▶ _DO THIS_: Copy the rows word for word, starting at the line that contains "Where should I" and stopping after the line that contains "click(1380, 10)". Omit the pictures from your copy.

▶ _Extracted data entries_:
....

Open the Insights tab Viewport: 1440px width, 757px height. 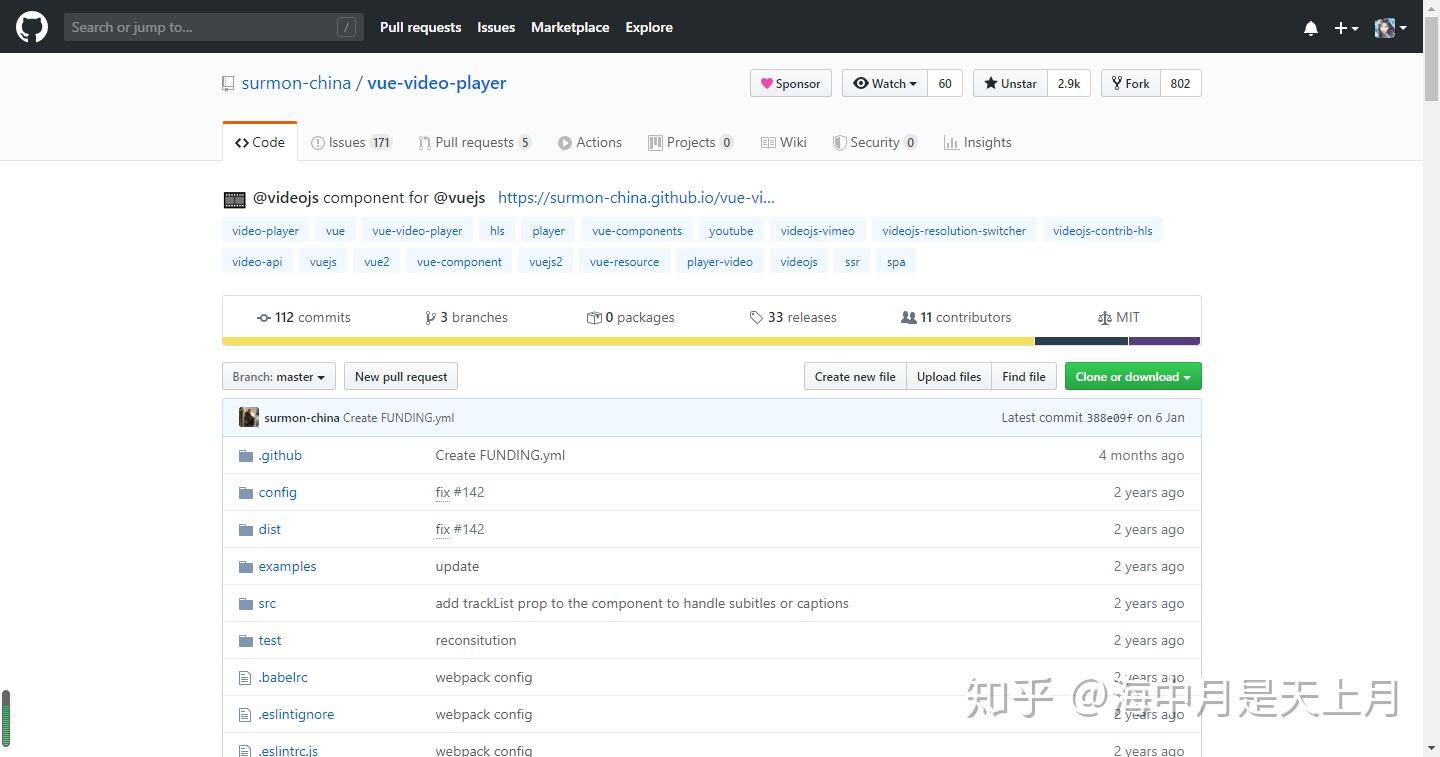pos(977,142)
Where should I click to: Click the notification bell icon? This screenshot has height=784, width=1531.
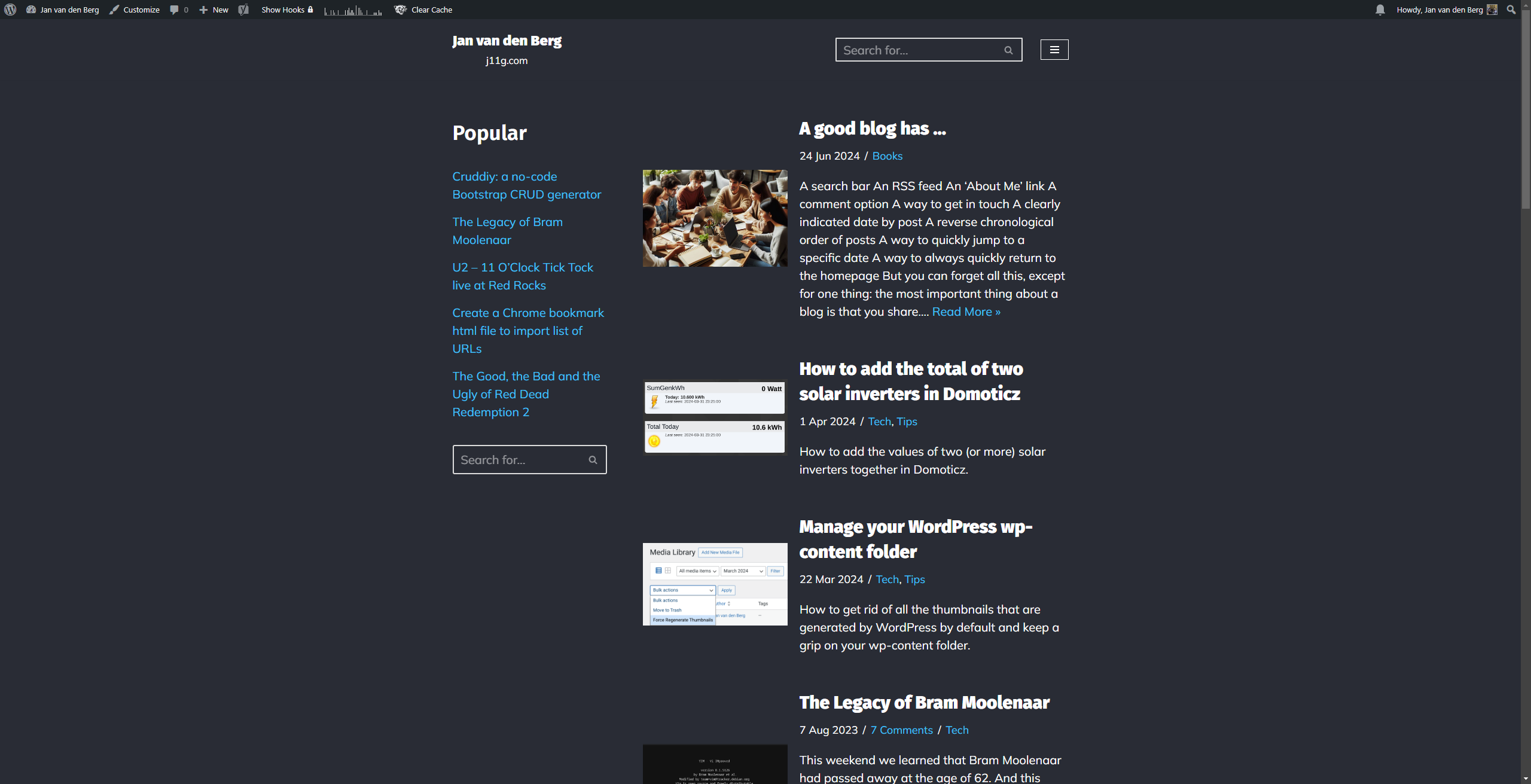click(1380, 10)
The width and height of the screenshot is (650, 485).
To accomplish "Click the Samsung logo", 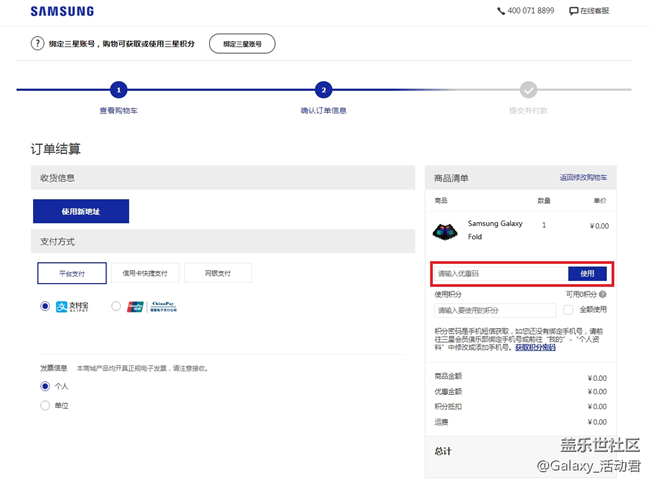I will click(62, 11).
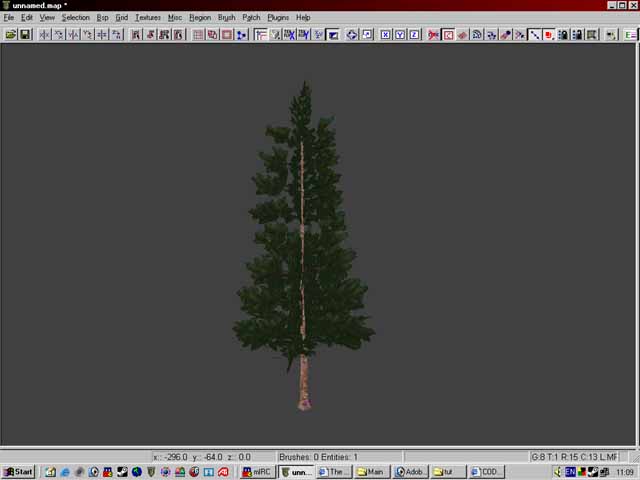Viewport: 640px width, 480px height.
Task: Click the Open map folder icon
Action: [x=11, y=34]
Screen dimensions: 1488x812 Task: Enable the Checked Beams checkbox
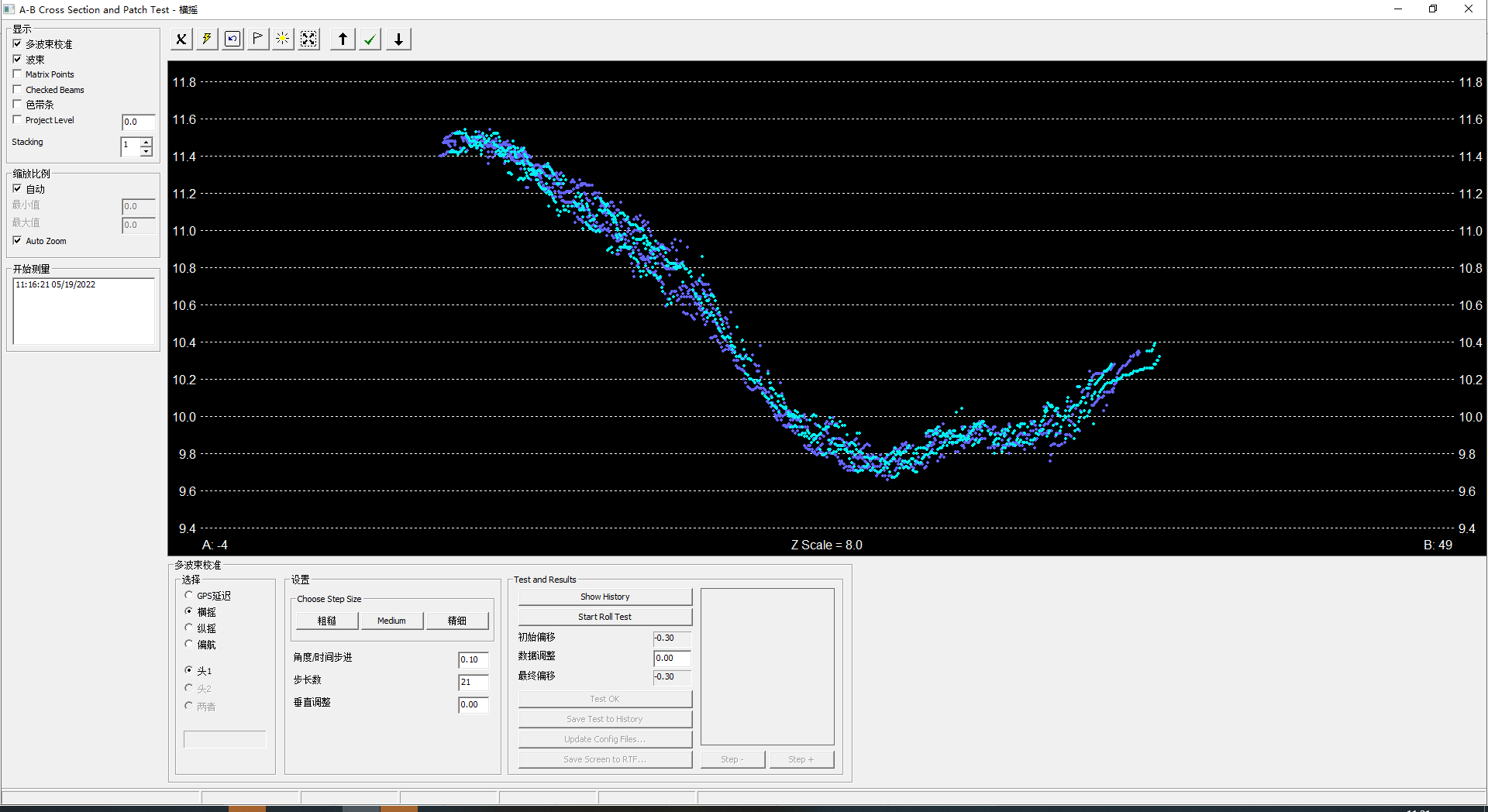coord(18,90)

....

▶ _COMPLETE ANSWER_:
Where should I click to: Click the notification bell icon? This screenshot has height=784, width=1531.
click(1380, 10)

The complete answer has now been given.